Psychological and subsequent purchasing activity is still the same during this time of the Covid-19 pandemic.
Any purchasing decision is made more prudent and calculated, with more questions being asked.
After all, everybody is trying to save cash and to refrain from investing until it is completely necessary.
- More authority and more revenue
Psychological obstacles must be overcome with a psychological approach, and the positive thing about SEO is that it gives your company a clear psychological upper hand when it’s handled successfully.
Both B2B and B2C customers prefer to view companies that feature on Google’s first page as trustworthy and authoritative.
This is no surprise, considering that statistically less than 1 in 10 searchers has ever disturbed searching search results past the first tab.
What this all means is that if your business is showing up on the first page of Google for your targeted search terms, you are automatically perceived as a trustworthy one, and more likely to attract enquiries and sales.
- Establish a clear content authority
From the SEO viewpoint, authority is built on the back of high quality content, not only optimized to Google’s tastes, but also, most critically, to the needs of your target audience.
Authentic material with new viewpoints and unfiltered views can be the primary drivers of the audience’s interest. Sameness and “me-also” narratives are no longer going to make it.
One of the easiest ways to achieve this is to maintain a blog that constantly projects your story around the globe.
You don’t have to post content every single week because your calendar requires you to do so. It’s good once a month, too, if that’s what your finances afford.
Consistency and discipline are essential here.
Sticking to a calendar to push content out daily is a sure-fire way to create a loyal follow-up and push your way up Google’s search rankings.
- SEO is your best bet to get back to the quick post Covid-19
Now, though the situation seems incredibly grim, one thing is clear.

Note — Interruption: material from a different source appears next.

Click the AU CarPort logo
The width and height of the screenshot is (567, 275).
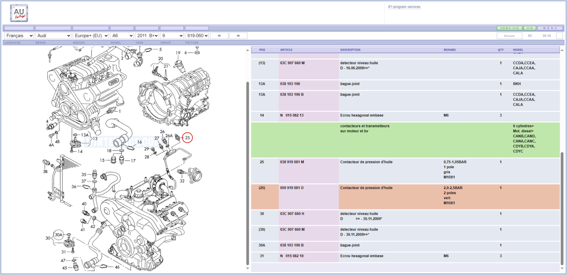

The coronavirus pandemic is going to go away at some point.
As for all past disasters in modern history, the planet will still recover with vigor and speed to where it has been, and more frequently than not, exceeded and scaled new heights.
Then the real question that you need to ask yourself is:
Is your company ready to ride the surge upwards as soon as it comes?
When the global economy improves – and recovers – and all traffic and interest sales come in, can the company be able to take advantage of and catch all of them?
You would be, if your company is the first thing that comes up on Google’s search results as users start searching for goods and services to purchase.
But if you don’t start developing now, your rivals are likely to reap the gains instead.
If you’re going to invest in your business, the best and only thing that you should invest in right now is its future, and the key to that future is SEO.
Start building today for tomorrow’s recovery.